The stepflexmix function takes care of a lot of this for us. We can specify a range of k, which tells us the number of groups to explore. We can also select nrep, which tells us how many times to fit the model at each level of k. 20 is fine for exploring, but you may try nrep values as large as 1000 if you want to be confident that are getting a consistently good solution.
```{r}
set.seed(100)
models <- stepFlexmix(votes~1,k=1:6,model=FLXMCmvbinary(),nrep=100,drop=FALSE)
models
plot(models)
```
Unlike the mclust library, flexmix plots BIC so that lower is better. Here, the BIC tends to favor two groups, but the AIC favors 5 or more groups. Notice that drop, which defaults to TRUE, can prevent groups from being completely dropped. If we look at the output, we se that even for this case, the ultimate value of k that was acheived is often not the same as the starting value (k0), and we never ended up with more than 6 groups. Notice also that the best solutions have slightly different BIC values--even within 6-group solutions. This means that we would probably want to increase nrep to make sure we consistently find the best group.
A number of functions let us extract the model and extract information from them model. We can extract the best model using getModel; if we specify the statistic ("BIC" or "AIC") it will pick out that model; if we specify a number, it will pick out the model with that number of components.
```{r}
bestmodel <- getModel(models,"BIC")
bestmodel
summary(bestmodel)
plot(bestmodel)
parameters(bestmodel)
clusters(bestmodel)
table(party,clusters(bestmodel))
```
If you plot a model, it shows a 'rootogram'. This is a histogram of the likelihood of each item being in each model. Ideally, if you have clear separation, you have a lot of densiity at the edges, without many ambiguous cases in the middle.

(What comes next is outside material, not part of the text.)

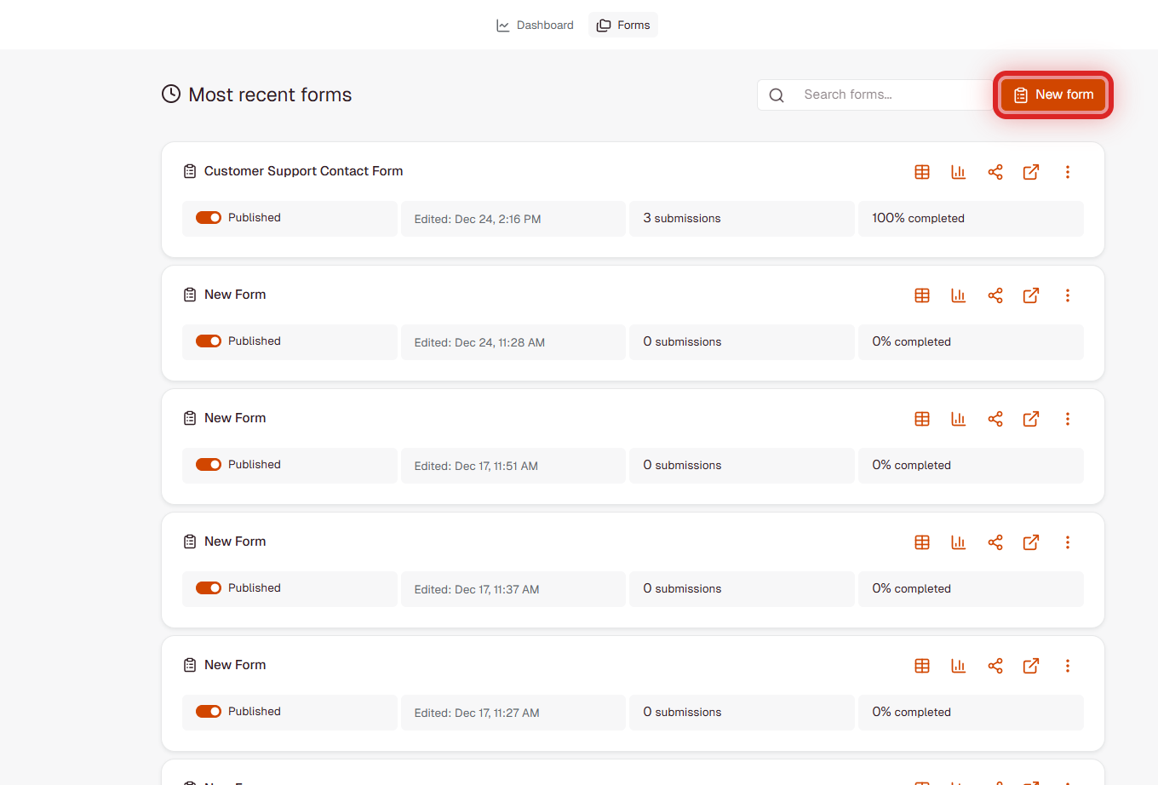Image resolution: width=1158 pixels, height=785 pixels.
Task: Unpublish the Customer Support Contact Form
Action: coord(209,217)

We can pick out an arbitrary model too:
```{r}
bestmodel <- getModel(models,4)
bestmodel
summary(bestmodel)
plot(bestmodel)
parameters(bestmodel)
clusters(bestmodel)
table(party,clusters(bestmodel))
matplot(parameters(bestmodel),type="o")
```
If forced to classify the politicians into 4 parties, we get one group of democrats, two republicans, and one mixed outlier group. We could maybe sort the issues (since they are abritrary) to get a better picture. We can make a table with declared party membership to determine who belongs in which group. Then, we can arrange issues using another clustering solution.
```{r,fig.width=8,fig.height=8}
set.seed(101)
tab <- table(party,clusters(bestmodel))
gparty <-c("D","R")[apply(tab,2,which.max)]
p <- parameters(bestmodel)
grp <- kmeans(p,centers=7)
ord <- order(grp$cluster)
par(mar=c(3,25,2,1),las=1)
matplot(p[ord,],1:54,pch=gparty,type="o",yaxt="n",ylab="",xlab="Agreement with rater on bill")
grid()
axis(2,1:54,paste(paste(key$V1,key$V2)[ord],sort(grp$cluster)),cex.axis=.75)
```
This clustered questions into 7 groups, then just displayed them in order of the (arbitary) group number. Looking at the bills, it is difficult to determine why they clustered together, or why the 4-party solution divided parties on specific issues, but someone who follows Michigan politics may learn important things from this solution.